The public sector is a dual factor in HRO. The first factor is government’s role in legislation and regulations that impact commercial sector client needs. The greater the uncertainty, changes and compliance focuses, the greater the opportunity for HRO providers to emphasize their subject matter expertise and risk mitigation partnership capabilities as added value incentives beyond the traditional cost savings and administration benefits.

The second is that the public sector is a major market for services for those providers with the stamina and fortitude to persevere in the long wave sales cycle public arena, the skin thick enough to survive the public commentary of creating change in organizations with often polarizing interest groups, and the management and technology wizardry to make margins at the same time as operating under more restrictions than with commercial clients.

The January 2010 NelsonHall BPO Index showed that 2009 global public sector BPO awards outpaced the private sector, led by Europe where government BPO spend was a whopping 74 percent of total contract value.

We can see the impact on HRO with some examples of 2009 public sector awards and renewals:

• RPO ended 2009 on an up note with Manpower being awarded a $200 million contract by the Australian Defence Force, as well as public sector RPO awards won by Carlisle Managed Solutions in the U.K. and Kelly Government Solutions in the U.S.

• CSS, General Physics and Raytheon each won major new and renewal military and defense learning contracts

• Health and welfare did very well, with Ceridian being awarded a $477 million contract for additional Military OneSource services and with Hewitt winning a flexible benefits contract by the State of Georgia

• European municipalities awarded contracts and renewals for Pensions, Payroll and HR administration services that included Logica in Sweden, KMD in Denmark, and Capita Hartshead and Mouchel in the U.K.

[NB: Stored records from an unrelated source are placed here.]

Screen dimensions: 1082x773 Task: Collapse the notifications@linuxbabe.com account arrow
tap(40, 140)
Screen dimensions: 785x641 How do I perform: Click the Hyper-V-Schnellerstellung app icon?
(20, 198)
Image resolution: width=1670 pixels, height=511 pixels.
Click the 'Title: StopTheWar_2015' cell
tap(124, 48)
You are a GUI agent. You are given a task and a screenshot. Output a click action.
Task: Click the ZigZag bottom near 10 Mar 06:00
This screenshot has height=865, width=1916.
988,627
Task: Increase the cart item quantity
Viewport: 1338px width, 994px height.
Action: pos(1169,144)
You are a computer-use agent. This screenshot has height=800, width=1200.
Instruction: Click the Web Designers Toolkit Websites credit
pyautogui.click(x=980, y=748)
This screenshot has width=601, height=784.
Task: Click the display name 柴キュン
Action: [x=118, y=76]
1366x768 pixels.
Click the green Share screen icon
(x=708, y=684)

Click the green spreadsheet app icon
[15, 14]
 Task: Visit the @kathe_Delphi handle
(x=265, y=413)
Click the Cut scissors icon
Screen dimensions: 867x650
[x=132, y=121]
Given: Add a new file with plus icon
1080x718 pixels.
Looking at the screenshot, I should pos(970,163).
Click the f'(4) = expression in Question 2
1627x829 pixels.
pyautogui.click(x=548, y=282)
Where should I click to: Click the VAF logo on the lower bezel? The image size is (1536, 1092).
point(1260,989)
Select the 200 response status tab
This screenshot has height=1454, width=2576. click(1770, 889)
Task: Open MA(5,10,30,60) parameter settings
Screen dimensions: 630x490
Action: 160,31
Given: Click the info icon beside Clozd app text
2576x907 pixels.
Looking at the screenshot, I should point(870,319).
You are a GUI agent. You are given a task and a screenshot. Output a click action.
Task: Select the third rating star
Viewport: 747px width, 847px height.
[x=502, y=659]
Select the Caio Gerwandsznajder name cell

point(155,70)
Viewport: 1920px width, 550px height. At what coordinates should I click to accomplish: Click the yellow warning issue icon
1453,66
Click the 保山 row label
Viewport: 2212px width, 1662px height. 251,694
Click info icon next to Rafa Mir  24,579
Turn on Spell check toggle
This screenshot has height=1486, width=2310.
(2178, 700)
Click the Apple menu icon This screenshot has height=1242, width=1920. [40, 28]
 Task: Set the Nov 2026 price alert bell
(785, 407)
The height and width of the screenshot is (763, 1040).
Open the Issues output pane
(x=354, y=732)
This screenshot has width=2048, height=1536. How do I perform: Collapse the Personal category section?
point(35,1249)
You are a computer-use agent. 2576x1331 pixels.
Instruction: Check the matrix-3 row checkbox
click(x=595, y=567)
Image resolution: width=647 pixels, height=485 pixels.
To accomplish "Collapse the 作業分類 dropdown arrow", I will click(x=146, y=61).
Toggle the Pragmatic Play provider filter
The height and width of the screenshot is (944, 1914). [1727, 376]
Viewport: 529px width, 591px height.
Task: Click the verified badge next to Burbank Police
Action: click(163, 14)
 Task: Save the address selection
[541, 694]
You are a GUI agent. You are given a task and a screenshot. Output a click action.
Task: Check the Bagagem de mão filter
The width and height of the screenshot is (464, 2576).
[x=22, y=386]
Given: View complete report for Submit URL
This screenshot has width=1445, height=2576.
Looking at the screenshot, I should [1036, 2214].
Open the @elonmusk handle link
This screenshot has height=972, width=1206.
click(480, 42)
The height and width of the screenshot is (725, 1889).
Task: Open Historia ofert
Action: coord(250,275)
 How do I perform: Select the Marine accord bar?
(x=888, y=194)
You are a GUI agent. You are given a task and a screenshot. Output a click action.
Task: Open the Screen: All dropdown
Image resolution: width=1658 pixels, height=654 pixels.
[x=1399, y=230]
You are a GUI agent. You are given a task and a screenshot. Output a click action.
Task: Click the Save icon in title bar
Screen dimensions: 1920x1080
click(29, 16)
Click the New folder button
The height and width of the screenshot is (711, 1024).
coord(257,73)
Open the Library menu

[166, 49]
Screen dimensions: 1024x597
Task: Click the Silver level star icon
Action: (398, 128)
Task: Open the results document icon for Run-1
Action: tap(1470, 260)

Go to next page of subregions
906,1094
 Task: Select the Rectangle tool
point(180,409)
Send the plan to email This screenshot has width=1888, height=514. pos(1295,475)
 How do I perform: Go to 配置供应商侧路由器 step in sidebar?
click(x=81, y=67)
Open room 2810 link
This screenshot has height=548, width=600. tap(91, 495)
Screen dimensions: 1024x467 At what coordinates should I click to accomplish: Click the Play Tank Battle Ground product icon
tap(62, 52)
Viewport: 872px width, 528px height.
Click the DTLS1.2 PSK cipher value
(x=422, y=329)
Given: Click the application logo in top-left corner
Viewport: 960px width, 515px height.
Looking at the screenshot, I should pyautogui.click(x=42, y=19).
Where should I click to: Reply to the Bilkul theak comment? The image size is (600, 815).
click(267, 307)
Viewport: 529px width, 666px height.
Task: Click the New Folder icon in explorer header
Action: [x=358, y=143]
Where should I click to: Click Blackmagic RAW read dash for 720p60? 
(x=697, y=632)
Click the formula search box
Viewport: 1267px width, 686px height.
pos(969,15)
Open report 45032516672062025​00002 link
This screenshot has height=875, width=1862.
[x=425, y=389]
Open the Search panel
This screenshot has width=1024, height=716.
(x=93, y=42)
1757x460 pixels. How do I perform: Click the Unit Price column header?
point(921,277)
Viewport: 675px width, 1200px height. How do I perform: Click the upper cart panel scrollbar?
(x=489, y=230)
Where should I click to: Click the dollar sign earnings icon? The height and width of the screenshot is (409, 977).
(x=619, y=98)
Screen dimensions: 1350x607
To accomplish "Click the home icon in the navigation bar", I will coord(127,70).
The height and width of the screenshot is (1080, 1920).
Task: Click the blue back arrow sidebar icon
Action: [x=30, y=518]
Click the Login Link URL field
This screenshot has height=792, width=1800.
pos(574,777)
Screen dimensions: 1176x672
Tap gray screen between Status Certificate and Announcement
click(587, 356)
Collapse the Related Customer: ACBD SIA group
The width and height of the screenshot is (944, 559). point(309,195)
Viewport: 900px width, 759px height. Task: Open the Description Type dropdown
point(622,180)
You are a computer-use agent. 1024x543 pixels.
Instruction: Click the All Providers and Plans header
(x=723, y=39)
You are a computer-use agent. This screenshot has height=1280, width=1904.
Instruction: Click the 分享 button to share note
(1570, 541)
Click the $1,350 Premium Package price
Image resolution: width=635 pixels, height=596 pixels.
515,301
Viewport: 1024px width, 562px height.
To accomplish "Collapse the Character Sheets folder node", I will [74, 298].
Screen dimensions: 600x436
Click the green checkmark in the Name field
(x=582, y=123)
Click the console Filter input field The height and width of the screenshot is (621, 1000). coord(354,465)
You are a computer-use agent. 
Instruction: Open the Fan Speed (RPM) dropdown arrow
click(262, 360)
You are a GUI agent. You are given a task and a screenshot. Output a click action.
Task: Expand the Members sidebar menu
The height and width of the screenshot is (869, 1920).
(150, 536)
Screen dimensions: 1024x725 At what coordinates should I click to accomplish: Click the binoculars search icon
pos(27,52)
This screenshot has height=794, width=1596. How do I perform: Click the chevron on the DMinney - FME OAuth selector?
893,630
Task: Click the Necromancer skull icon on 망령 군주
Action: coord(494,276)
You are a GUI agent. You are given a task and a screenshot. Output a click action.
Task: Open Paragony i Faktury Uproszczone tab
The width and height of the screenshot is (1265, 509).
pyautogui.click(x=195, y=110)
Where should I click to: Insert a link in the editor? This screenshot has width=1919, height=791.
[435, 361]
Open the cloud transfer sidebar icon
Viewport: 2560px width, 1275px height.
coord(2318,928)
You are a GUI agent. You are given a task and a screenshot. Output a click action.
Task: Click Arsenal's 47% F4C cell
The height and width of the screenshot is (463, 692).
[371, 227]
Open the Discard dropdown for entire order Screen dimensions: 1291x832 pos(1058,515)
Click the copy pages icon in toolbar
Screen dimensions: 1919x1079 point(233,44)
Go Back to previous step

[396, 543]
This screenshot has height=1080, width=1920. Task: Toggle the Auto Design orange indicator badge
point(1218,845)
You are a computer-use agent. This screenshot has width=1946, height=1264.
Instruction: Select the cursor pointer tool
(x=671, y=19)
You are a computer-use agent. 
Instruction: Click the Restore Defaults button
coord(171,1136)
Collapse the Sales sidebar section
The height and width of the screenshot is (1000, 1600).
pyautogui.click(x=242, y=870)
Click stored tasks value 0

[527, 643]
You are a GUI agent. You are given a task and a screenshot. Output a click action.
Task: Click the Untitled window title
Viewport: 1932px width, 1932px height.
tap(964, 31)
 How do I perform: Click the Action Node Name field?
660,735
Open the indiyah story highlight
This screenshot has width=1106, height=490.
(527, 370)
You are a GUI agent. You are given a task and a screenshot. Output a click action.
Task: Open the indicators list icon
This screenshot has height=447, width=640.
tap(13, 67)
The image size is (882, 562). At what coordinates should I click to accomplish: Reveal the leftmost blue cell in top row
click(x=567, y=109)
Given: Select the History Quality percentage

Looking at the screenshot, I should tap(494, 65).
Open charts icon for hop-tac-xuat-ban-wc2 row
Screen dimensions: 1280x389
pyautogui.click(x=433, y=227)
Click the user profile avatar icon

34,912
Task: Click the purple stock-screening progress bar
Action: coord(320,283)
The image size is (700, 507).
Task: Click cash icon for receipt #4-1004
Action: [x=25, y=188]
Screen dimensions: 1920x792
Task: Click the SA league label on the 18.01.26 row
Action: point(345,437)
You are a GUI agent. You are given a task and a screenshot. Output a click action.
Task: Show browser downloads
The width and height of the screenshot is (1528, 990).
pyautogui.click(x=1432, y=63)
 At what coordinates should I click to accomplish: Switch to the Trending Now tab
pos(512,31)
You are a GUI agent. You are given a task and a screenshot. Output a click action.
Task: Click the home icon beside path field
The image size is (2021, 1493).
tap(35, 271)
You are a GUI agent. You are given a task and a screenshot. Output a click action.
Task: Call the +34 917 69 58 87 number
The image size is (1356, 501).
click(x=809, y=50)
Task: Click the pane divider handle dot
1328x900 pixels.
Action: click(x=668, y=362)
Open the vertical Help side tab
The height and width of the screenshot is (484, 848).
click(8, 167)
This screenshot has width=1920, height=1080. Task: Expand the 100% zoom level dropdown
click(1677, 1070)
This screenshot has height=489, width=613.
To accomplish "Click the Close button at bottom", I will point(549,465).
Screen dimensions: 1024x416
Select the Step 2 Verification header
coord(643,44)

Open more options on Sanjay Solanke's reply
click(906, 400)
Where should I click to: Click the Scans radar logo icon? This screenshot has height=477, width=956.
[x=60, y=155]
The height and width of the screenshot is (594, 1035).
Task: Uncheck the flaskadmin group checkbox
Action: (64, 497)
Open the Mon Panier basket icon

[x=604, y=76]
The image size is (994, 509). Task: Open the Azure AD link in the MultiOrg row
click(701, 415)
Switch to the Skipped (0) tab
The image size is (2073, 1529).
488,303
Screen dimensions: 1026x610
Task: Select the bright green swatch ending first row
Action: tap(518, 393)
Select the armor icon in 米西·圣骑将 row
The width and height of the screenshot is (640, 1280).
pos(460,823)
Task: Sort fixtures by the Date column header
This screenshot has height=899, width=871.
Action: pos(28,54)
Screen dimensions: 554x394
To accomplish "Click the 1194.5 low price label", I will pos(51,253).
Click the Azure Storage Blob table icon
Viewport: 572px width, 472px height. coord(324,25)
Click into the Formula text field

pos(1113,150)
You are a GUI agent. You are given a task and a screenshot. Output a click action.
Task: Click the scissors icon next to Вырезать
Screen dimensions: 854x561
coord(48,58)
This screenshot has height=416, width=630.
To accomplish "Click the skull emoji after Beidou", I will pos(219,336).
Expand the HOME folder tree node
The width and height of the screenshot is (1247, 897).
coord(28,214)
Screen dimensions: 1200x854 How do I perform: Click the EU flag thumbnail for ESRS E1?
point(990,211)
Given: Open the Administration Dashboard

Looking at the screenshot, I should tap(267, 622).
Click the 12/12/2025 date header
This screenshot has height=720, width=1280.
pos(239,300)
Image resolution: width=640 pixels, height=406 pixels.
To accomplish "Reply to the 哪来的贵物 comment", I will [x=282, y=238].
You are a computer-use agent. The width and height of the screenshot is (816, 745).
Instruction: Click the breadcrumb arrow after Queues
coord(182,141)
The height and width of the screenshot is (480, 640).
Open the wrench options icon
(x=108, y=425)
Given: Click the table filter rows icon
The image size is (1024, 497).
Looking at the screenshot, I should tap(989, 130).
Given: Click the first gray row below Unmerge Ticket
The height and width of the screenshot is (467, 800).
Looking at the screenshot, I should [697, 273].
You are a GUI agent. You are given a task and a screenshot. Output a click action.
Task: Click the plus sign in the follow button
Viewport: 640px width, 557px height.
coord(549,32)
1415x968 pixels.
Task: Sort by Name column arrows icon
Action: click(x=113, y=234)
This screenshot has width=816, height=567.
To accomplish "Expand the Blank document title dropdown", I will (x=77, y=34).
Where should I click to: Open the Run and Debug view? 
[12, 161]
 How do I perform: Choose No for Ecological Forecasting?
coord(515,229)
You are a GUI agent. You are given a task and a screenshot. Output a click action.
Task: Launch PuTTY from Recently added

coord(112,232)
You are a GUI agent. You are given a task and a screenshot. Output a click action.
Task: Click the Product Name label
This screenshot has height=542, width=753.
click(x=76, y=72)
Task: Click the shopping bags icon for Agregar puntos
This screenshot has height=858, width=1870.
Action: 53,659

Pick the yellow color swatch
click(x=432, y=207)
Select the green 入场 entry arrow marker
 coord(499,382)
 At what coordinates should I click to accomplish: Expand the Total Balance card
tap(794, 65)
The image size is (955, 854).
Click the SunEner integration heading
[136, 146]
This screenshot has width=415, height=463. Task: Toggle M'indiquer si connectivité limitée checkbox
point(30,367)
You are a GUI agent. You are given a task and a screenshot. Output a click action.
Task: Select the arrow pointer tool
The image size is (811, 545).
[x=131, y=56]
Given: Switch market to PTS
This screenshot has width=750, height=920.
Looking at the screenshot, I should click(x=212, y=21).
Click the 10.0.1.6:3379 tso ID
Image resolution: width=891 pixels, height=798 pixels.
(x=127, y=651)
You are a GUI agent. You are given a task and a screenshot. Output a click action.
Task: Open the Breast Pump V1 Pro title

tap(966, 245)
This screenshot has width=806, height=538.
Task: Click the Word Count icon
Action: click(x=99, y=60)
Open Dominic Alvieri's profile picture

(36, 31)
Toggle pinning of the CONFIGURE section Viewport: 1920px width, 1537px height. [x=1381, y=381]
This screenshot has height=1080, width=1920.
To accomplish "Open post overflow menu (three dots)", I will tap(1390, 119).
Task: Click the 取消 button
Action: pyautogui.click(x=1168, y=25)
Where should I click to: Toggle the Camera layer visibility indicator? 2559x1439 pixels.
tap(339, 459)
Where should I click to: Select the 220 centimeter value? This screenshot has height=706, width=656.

• Convergys stayed the course and received a two-year renewal by the Texas Health and Human Services Commission and a five-year and $185 million extension by the State of Florida

Jamie Liddell points out in his Shared Services & Outsourcing Network (SSON) article on Public Sector Outsourcing After the Recession that economic pressures are continuing to grow on revenue-strapped public sector organizations in the U.S. and Europe, driving increased interest in outsourcing options. Jamie says that, “the U.K. is widely viewed as a ‘world leader’ in public sector outsourcing,” and that outsourcing already accounts for about thirteen percent of government spending. The U.S. has not yet seen a similar surge in outsourcing, but economic pressures will encourage both public sector agencies and HRO providers to address and overcome barriers to increased outsourcing. As we see from the U.S. awards in a down year like 2009, it can be done and we will see more in 2010.

There is no way around it. The public sector will continue to be a major opportunity in 2010, both as a regulatory driver and as a major HRO buyer.